Hong Kong is one of the busiest and most dynamic cities on the planet, one of the world’s leading financial centers. It became a Special Administrative Region (SAR) of the People’s Republic of China following the handover by the British in 1997.
Under the one country two systems principle enshrined in law, Hong Kong operates generally autonomously from mainland China and will continue to do so until at least 2047. Hong Kong will elect a new Chief Executive on March 26 (with a subsequent runoff, if necessary, with the top two candidates). There is no direct election of this official, however. “The final decision will be made by an election committee of just 1,200 members, mostly made up of pro-Beijing elites and wealthy businessmen who have vested interests on the mainland,” Nikkei Asian Review noted. To be eligible, each candidate must first obtain at least 150 nominations from the election committee.
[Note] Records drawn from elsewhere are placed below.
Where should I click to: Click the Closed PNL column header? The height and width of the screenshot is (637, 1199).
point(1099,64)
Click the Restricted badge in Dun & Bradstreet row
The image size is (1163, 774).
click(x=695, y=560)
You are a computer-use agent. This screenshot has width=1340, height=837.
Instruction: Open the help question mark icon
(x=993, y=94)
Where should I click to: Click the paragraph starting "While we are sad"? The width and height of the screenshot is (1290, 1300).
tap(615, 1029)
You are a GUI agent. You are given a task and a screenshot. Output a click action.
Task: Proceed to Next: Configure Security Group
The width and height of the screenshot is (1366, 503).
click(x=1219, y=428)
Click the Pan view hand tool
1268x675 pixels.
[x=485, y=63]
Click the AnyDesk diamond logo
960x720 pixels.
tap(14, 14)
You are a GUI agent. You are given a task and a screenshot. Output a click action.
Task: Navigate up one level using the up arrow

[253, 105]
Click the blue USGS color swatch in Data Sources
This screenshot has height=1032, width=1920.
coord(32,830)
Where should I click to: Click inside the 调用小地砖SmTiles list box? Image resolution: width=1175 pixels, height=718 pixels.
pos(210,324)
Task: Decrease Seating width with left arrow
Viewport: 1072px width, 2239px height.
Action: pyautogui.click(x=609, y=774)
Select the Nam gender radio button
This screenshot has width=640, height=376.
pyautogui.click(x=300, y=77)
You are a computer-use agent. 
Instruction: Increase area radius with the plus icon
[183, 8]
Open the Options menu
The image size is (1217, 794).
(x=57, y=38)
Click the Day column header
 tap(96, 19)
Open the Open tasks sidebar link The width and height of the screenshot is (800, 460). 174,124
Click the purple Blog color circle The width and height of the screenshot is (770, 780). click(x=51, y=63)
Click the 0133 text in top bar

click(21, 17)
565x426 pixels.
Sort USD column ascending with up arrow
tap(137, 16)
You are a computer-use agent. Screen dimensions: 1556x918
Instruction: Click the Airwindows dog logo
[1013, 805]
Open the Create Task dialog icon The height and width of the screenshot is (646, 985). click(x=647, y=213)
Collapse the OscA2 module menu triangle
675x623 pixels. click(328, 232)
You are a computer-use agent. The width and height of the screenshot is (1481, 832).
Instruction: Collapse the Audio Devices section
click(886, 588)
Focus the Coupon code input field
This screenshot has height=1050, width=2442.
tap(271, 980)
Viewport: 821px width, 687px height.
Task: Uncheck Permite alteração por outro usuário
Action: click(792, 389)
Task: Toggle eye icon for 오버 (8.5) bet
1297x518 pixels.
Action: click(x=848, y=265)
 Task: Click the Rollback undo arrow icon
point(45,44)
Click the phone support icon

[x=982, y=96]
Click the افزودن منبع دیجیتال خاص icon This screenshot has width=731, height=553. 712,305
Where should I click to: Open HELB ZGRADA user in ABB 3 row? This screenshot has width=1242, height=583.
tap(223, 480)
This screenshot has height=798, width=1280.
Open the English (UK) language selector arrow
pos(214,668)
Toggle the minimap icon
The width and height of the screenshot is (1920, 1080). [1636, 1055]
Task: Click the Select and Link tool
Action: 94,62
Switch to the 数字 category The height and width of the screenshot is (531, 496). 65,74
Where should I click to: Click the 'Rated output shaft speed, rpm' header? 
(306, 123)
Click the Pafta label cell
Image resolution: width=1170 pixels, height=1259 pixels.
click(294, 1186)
As widely reported in the international media, democracy activists believe that there should be free elections for Hong Kong’s leader.
All politics aside, Frommer’s Hong Kong Guide offers this description of the city.
“Hong Kong is known for its bustling harbor flanked by high rises and hills, streets blazing with neon and surging with humanity, noisy restaurants overflowing with extended families, and markets brimming with everything from live seafood to handbags. Hong Kong is also known as one of Asia’s most sophisticated cities, synonymous with luxury hotels and exclusive designer boutiques.”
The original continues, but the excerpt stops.